Why did Matthew tell the story this way? All the stories were well known to all Christians before they were written down. So each gospel writer who wrote them down, wrote them down as a teaching, to get certain points across by using the well-known story of Jesus as a way of getting those points across. So Matthew has a frightened congregation. They’re frightened by a lot of things. They’re frightened by the failure of the gospel to convince their fellow Jews to follow Jesus. They’re frightened there might be something wrong with the gospel if so many people reject it. They’re frightened by the task before them, which is to preach the gospel to the world.

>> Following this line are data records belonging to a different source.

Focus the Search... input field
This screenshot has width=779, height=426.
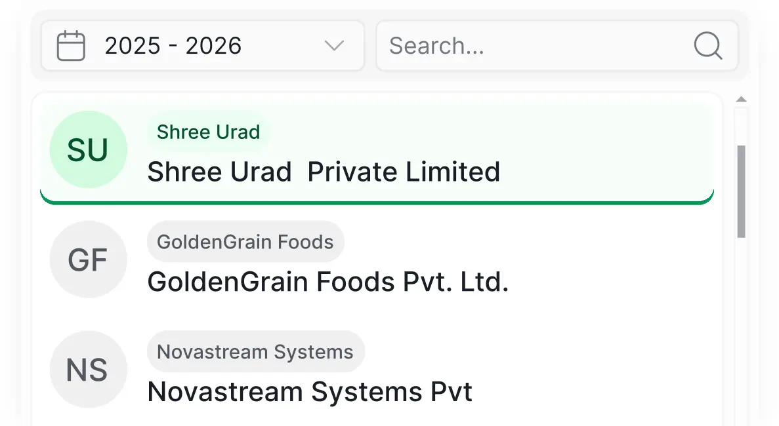click(x=557, y=46)
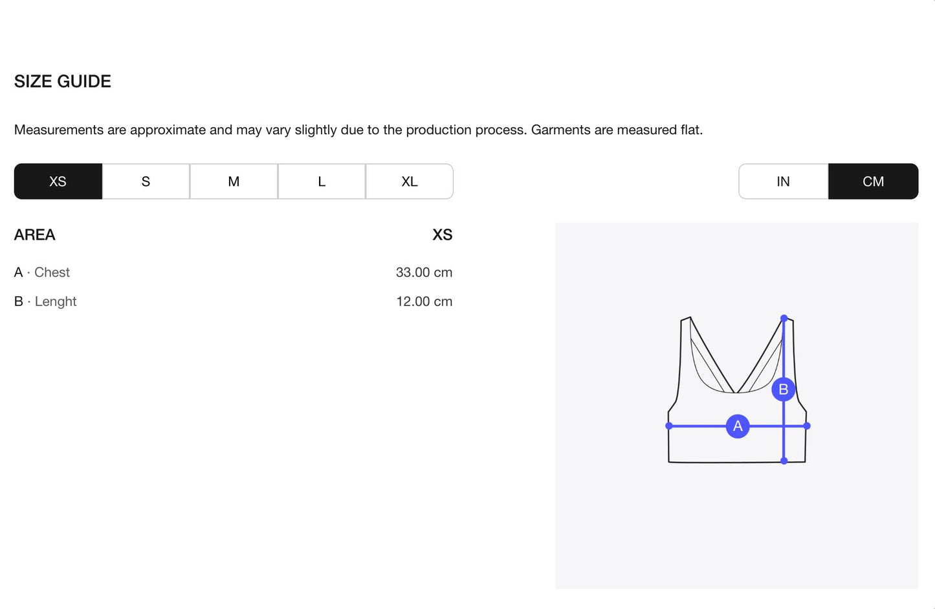Click the B marker on bra diagram
This screenshot has height=609, width=935.
784,389
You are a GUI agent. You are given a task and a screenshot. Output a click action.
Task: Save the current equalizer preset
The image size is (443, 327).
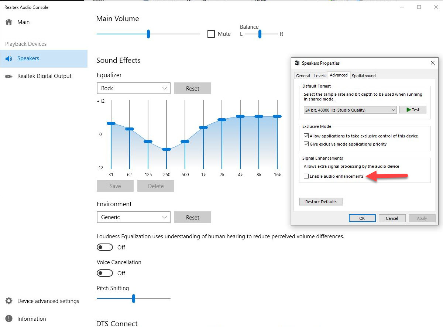pyautogui.click(x=115, y=186)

They’re frightened because, in order to do that, they have to risk persecution by the Roman government, as well as by factions of their own ancestral people. They have to go out to a world they don’t know, to do something they’re not sure they have the strength to do. They are “little faith” people. They’re faith is in a box, and it’s not adequate to the task before them. So Matthew tells them, “Jesus is not in the boat. Jesus is out there beckoning, saying, ‘Come.’ You have to get out of the boat, the church as you know it, into a larger world. And you have to trust that Jesus will be there when you do. However, if you start out and then you are too fearful, others will help you get back into the boat.”

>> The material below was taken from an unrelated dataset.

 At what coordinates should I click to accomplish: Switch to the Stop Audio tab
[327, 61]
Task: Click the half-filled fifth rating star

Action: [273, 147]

We are in the midst of an incredible sea change throughout the world. Every now and then there’s like a big hiccup in world history, and everything shifts, and that’s what’s happening right now. I began homily by saying that we see our roots in Western European culture. And even though, at times, that culture has clashed with the doctrines of the church, it’s been a family feud, but now everything’s shifting. The paradigm of the world is no longer Western European culture. There are other cultures vying for our interest and our attention. There are shifts in politics, in finance, in every part of the world, so that it’s off its Western European base and into something larger. When thigs are coming to birth it’s very challenging, very threatening, very difficult to cope with. When it’s there, one of the tasks of the church is to go out into that larger picture of what it means to be a human being and begin to speak Jesus into that larger picture, a very frightening thing to do.

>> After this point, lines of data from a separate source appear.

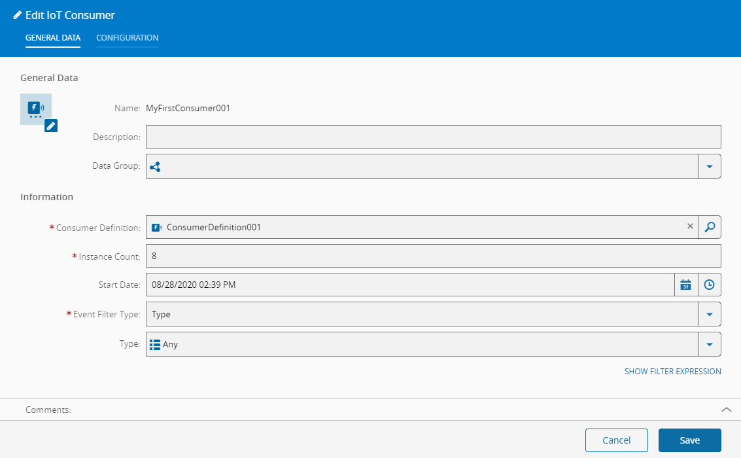Click the ConsumerDefinition001 entity icon
Viewport: 741px width, 458px height.
tap(157, 228)
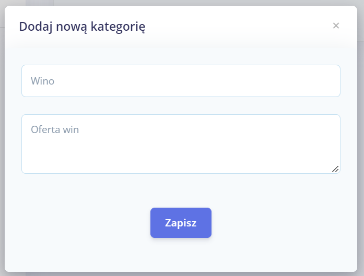Focus the Wino category name field
Viewport: 364px width, 276px height.
(181, 81)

But also, in our own lives, we frequently face one or another kind of stormy sea. Where we are beckoned forward, but we’re not sure we want to go there – a new job, a new house, a new state in life. Or there is something threatening us – what the doctor’s going to say when he gets our test back, all that sort of thing. And Jesus is saying you can come forward, with me. But we have our faith in that small box, it’s not adequate to the new situation in life that we find ourselves in, or to the new opportunities that are beckoning, or the new invitations that we want to accept. What today’s Gospel says is that you can step out into that new adventure, that new situation, or that threatening environment because Jesus will be there to catch you if you begin to fall. And, not only that, but there are others who will help you get back into the safety of the boat if need be.
One of my favorite old Gospel hymns has this verse in it that I think sums things up:
“When the storms of life are raging, stand by me. When the storms of life are raging, stand by me. When the world is tossing me, Like a ship out on the sea, Thou who rulest wind and water, stand by me.”